The aviation industry continues to invest in biometrics and contactless ID, as Star Alliance has developed a biometric platform with NEC technology to improve the experiences of its frequent flyers. AE Industrial Partners is also planning to launch a seamless travel platform after buying a pair of companies, and U.S. airports have deployed new TSA credential scanners and biometric boarding.
OneZero looks at the proliferation of tracking technologies, some of them biometric, among pandemic control measures, and their likely persistence afterwards for other applications. People, or Americans at least, seem willing to give up some privacy, but only up to a point.
Mitek CEO Max Carnecchia never worked remotely, until the pandemic struck, as he says is an article excerpted by PYMNTS. The company had a five-year old continuity plan that worked out well in its first real test, he says, allowing it to continue functioning just as its technology became more needed than ever.

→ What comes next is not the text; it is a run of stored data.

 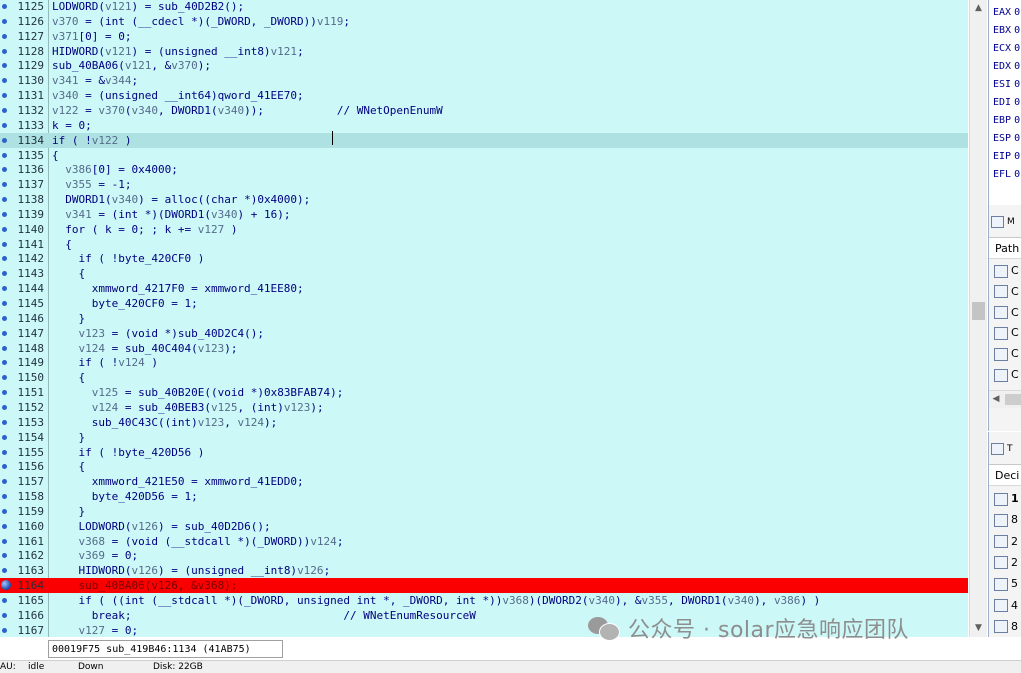 I want to click on code-line: 1156 {, so click(x=484, y=466).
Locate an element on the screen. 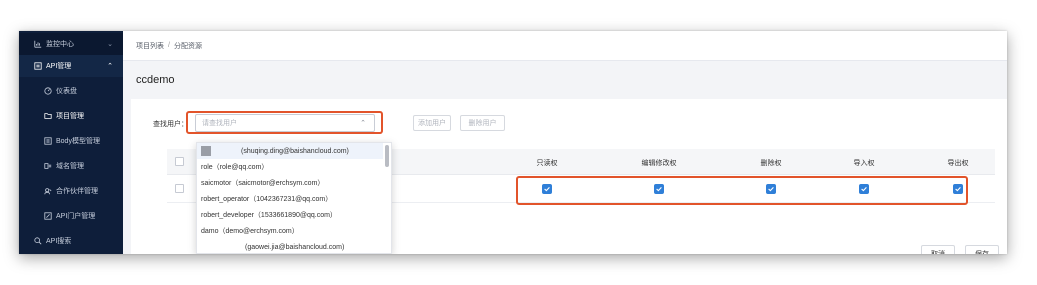 Image resolution: width=1037 pixels, height=285 pixels. add-user-button: 添加用户 is located at coordinates (432, 123).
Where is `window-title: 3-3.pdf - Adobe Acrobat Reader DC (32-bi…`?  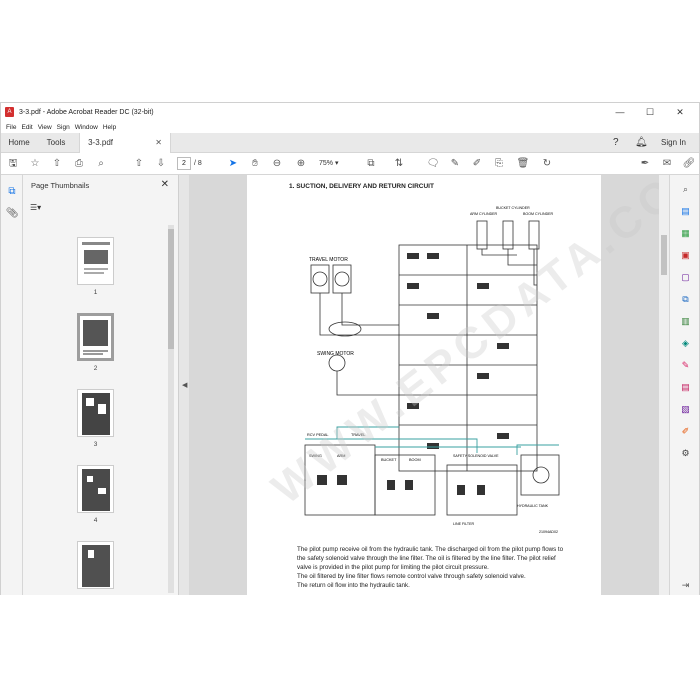 window-title: 3-3.pdf - Adobe Acrobat Reader DC (32-bi… is located at coordinates (86, 112).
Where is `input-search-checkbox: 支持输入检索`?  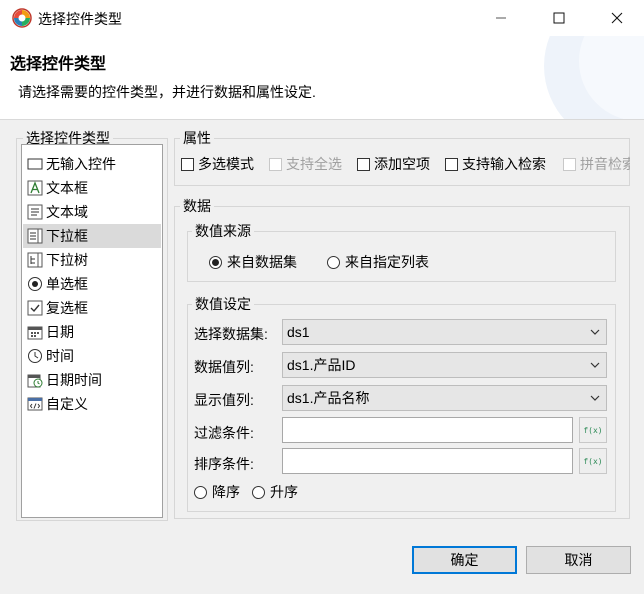
input-search-checkbox: 支持输入检索 is located at coordinates (496, 164).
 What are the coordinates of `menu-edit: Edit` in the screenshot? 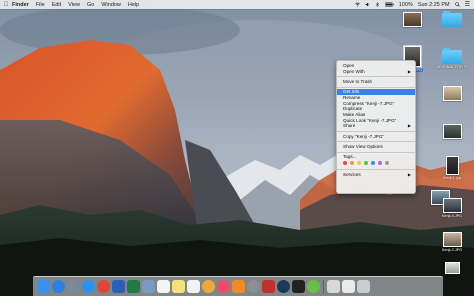 It's located at (56, 5).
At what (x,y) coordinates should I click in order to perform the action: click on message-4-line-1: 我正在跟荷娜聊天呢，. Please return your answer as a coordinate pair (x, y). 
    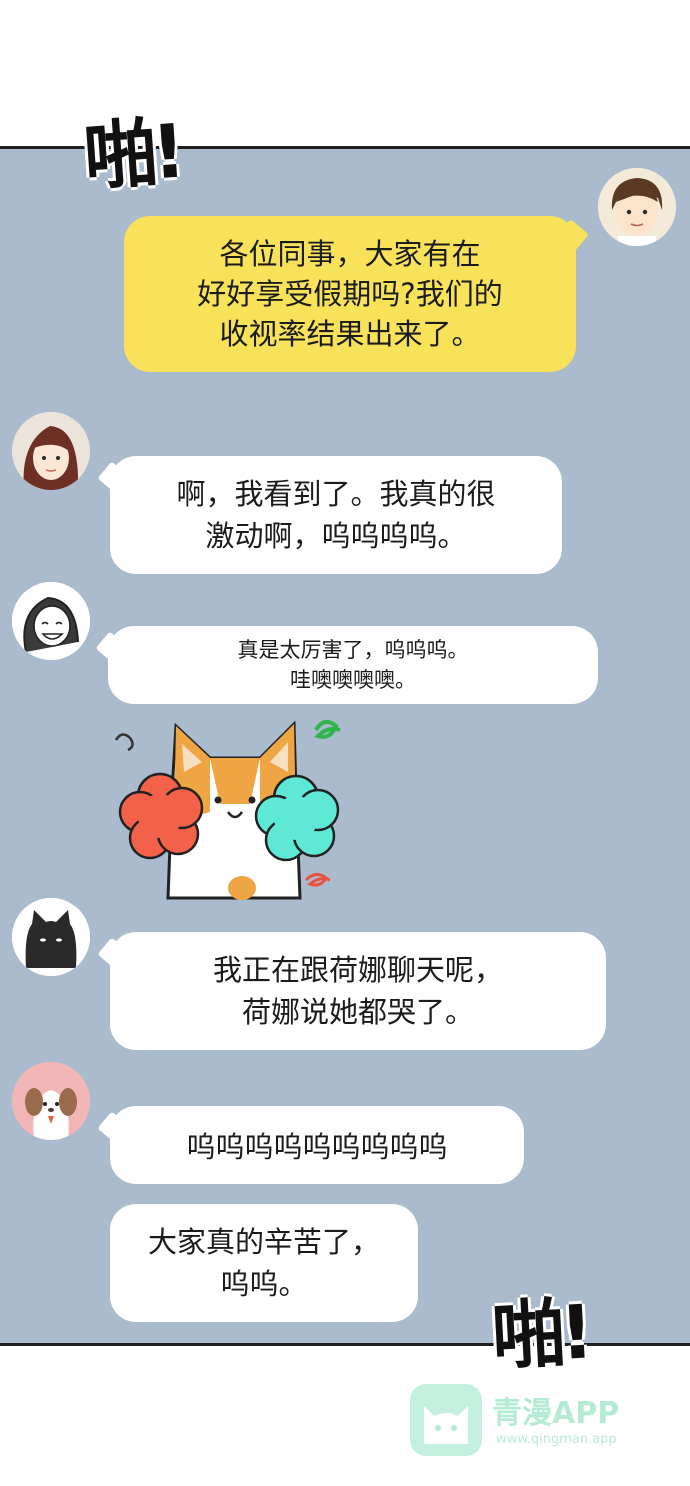
    Looking at the image, I should click on (358, 970).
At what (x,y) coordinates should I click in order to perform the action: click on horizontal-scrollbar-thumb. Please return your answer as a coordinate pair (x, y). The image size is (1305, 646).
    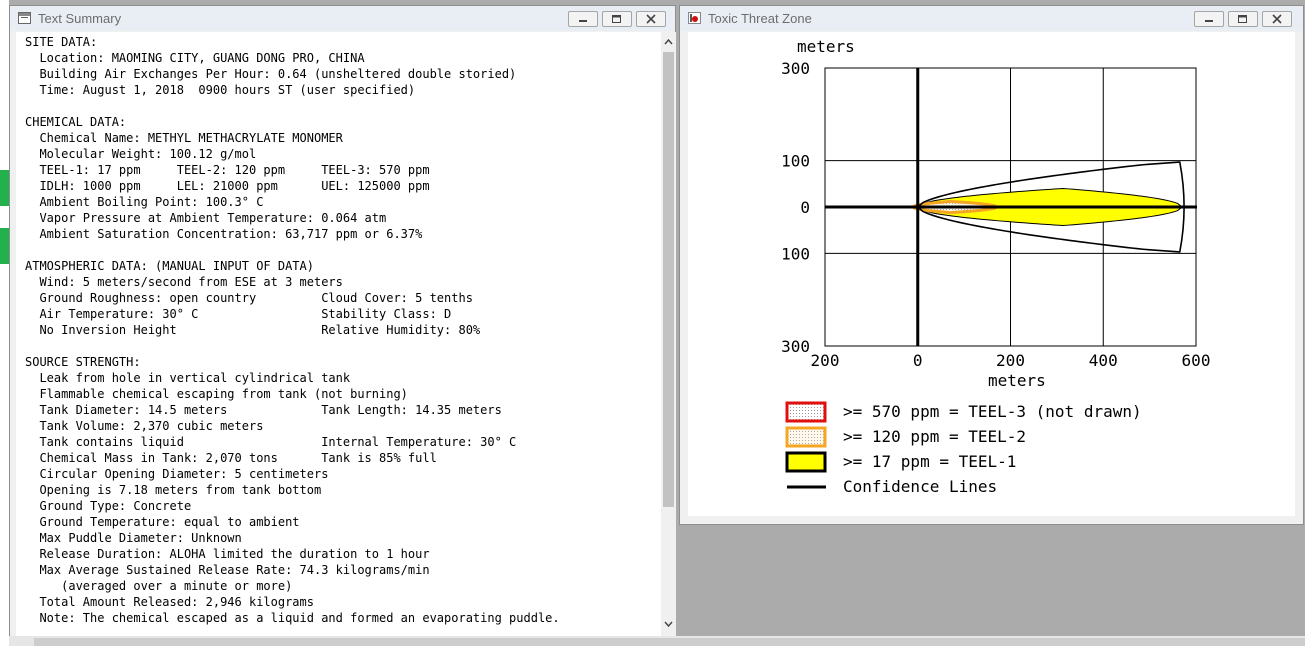
    Looking at the image, I should click on (670, 642).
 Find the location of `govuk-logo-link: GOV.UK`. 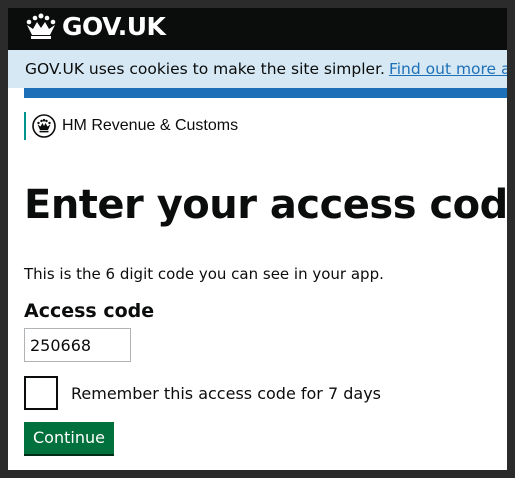

govuk-logo-link: GOV.UK is located at coordinates (95, 26).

Publicly traded biometrics companies are positioning themselves financially, with Remark Holdings suggesting it will further improve on big gains in Q3, Nuance selling a pair of businesses, Zwipe registering a share capital increase and BIO-key executing a reverse stock split. Hikvision has been cut off from U.S. investment, meanwhile, but its stock price was not unduly affected in the immediate short term.
Touchless Biometric Systems (TBS) CEO Alex Zarrabi tells Sejalas in an interview that becoming profitable and sustaining a fast pace of technological innovation with a limited workforce have been the two main challenges for him as the company’s leader. He talks about foreseeing the extension of biometrics to management applications ahead of the curve, and the company extending its responsibility by reducing plastic shipments 99 percent in the past year.